Work request → What you produce should match the records exactly, line for line.
+++ Data listing
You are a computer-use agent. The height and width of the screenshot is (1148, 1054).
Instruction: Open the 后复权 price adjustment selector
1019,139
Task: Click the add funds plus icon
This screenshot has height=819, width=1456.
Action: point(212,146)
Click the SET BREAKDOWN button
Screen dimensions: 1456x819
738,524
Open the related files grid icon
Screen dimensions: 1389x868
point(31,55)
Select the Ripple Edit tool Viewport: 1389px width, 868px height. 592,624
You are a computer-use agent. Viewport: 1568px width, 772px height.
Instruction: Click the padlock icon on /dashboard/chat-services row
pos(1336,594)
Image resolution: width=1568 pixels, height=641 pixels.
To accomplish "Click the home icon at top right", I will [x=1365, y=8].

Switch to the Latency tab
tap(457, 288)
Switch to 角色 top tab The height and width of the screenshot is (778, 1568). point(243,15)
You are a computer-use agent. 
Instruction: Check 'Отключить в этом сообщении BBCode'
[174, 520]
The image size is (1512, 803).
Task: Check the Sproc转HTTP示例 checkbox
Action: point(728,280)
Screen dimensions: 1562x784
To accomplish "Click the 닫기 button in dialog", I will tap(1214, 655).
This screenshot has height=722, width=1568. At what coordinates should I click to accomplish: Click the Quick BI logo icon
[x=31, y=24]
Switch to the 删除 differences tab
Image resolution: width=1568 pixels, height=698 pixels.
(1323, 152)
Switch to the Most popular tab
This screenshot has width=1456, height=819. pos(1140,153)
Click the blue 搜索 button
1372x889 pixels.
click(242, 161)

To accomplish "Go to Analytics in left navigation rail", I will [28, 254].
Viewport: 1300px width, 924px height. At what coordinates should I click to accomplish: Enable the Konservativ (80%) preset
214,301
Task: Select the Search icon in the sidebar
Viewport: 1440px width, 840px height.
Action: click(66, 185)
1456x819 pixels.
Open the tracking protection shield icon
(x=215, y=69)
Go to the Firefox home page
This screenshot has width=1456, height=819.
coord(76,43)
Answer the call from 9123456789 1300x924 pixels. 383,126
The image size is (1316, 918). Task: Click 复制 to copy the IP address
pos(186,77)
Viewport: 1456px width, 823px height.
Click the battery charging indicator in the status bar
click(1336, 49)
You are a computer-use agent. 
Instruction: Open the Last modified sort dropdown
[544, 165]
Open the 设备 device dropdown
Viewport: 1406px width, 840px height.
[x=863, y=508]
++++++
Output below →
You are a computer-use agent. The height and width of the screenshot is (1148, 1054).
Instruction: Open the 后复权 price adjustment selector
1019,139
Task: Click the add funds plus icon
This screenshot has height=819, width=1456.
Action: point(212,146)
Click the SET BREAKDOWN button
Screen dimensions: 1456x819
738,524
Open the related files grid icon
Screen dimensions: 1389x868
point(31,55)
Select the Ripple Edit tool Viewport: 1389px width, 868px height. 592,624
You are a computer-use agent. Viewport: 1568px width, 772px height.
Instruction: Click the padlock icon on /dashboard/chat-services row
pos(1336,594)
Image resolution: width=1568 pixels, height=641 pixels.
To accomplish "Click the home icon at top right", I will [x=1365, y=8].

Switch to the Latency tab
tap(457, 288)
Switch to 角色 top tab The height and width of the screenshot is (778, 1568). point(243,15)
You are a computer-use agent. 
Instruction: Check 'Отключить в этом сообщении BBCode'
[174, 520]
The image size is (1512, 803).
Task: Check the Sproc转HTTP示例 checkbox
Action: point(728,280)
Screen dimensions: 1562x784
To accomplish "Click the 닫기 button in dialog", I will tap(1214, 655).
This screenshot has height=722, width=1568. At what coordinates should I click to accomplish: Click the Quick BI logo icon
[x=31, y=24]
Switch to the 删除 differences tab
Image resolution: width=1568 pixels, height=698 pixels.
(1323, 152)
Switch to the Most popular tab
This screenshot has width=1456, height=819. pos(1140,153)
Click the blue 搜索 button
1372x889 pixels.
click(242, 161)

To accomplish "Go to Analytics in left navigation rail", I will [28, 254].
Viewport: 1300px width, 924px height. At what coordinates should I click to accomplish: Enable the Konservativ (80%) preset
214,301
Task: Select the Search icon in the sidebar
Viewport: 1440px width, 840px height.
Action: click(66, 185)
1456x819 pixels.
Open the tracking protection shield icon
(x=215, y=69)
Go to the Firefox home page
This screenshot has width=1456, height=819.
coord(76,43)
Answer the call from 9123456789 1300x924 pixels. 383,126
The image size is (1316, 918). Task: Click 复制 to copy the IP address
pos(186,77)
Viewport: 1456px width, 823px height.
Click the battery charging indicator in the status bar
click(1336, 49)
You are a computer-use agent. 
Instruction: Open the Last modified sort dropdown
[544, 165]
Open the 设备 device dropdown
Viewport: 1406px width, 840px height.
[x=863, y=508]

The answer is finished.